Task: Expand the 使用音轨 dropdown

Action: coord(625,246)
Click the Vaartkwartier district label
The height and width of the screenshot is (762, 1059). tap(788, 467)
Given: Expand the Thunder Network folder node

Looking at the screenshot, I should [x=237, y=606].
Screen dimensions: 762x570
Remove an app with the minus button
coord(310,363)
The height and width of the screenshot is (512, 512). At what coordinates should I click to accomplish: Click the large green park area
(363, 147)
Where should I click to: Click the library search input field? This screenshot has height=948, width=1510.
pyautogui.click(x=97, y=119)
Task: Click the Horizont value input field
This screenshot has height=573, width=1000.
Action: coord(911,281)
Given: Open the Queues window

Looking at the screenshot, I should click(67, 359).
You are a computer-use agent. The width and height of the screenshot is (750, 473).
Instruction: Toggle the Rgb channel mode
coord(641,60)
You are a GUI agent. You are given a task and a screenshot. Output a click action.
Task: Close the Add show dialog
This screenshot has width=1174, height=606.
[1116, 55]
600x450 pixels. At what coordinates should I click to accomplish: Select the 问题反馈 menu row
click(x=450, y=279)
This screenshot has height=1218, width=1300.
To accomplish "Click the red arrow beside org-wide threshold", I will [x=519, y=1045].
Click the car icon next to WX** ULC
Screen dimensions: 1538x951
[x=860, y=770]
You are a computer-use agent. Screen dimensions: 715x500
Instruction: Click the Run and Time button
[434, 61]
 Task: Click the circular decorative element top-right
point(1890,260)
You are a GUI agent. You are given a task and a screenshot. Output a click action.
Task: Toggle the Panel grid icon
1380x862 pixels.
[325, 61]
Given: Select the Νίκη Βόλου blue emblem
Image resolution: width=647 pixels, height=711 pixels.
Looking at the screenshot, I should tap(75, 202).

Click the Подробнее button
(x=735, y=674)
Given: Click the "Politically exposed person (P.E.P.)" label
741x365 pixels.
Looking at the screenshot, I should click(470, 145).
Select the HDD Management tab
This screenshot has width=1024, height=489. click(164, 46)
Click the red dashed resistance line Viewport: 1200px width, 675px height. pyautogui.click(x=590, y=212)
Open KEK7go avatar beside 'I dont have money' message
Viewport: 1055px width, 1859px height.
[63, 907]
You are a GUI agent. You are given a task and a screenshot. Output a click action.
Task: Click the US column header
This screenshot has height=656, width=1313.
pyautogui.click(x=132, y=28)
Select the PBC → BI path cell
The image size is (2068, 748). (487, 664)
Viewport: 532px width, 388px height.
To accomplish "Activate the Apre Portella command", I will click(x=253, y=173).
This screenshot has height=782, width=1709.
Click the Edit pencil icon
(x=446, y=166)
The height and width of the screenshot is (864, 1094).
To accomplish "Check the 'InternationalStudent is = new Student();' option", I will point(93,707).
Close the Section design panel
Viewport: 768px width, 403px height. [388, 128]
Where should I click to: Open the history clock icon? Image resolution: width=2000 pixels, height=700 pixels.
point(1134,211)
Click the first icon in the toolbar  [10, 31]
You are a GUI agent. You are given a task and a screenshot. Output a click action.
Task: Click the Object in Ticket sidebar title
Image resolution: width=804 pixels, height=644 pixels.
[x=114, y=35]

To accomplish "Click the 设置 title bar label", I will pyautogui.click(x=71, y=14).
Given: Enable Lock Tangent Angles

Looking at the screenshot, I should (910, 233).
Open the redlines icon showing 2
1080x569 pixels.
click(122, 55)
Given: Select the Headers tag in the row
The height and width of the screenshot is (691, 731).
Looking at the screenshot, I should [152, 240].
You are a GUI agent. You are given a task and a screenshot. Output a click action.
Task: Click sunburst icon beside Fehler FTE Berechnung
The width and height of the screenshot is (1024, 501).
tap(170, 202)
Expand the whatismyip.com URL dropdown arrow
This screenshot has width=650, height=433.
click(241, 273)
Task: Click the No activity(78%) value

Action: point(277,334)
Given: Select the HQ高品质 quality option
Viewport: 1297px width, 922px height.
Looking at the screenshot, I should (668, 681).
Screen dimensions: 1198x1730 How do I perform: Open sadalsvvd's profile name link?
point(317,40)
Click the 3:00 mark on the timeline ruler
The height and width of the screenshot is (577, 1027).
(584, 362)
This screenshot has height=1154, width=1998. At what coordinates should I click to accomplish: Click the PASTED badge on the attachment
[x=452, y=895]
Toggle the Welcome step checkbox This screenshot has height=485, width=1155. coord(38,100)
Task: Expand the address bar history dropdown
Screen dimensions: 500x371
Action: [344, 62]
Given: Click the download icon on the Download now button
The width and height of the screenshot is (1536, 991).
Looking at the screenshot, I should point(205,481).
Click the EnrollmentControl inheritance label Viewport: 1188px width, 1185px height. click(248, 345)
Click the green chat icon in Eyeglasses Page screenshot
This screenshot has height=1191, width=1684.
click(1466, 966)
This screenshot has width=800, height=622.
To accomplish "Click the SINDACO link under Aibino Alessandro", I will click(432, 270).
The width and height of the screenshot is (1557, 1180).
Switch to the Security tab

******

> **Your objective**
The lines above, starting at the one with "Given: Open the Queues window" and ending at the one with "This screenshot has height=1218, width=1300.", are the only ones to return, exactly as written.

> **Written response**
Given: Open the Queues window

Looking at the screenshot, I should click(67, 359).
You are a computer-use agent. The width and height of the screenshot is (750, 473).
Instruction: Toggle the Rgb channel mode
coord(641,60)
You are a GUI agent. You are given a task and a screenshot. Output a click action.
Task: Close the Add show dialog
This screenshot has width=1174, height=606.
[1116, 55]
600x450 pixels. At what coordinates should I click to accomplish: Select the 问题反馈 menu row
click(x=450, y=279)
This screenshot has height=1218, width=1300.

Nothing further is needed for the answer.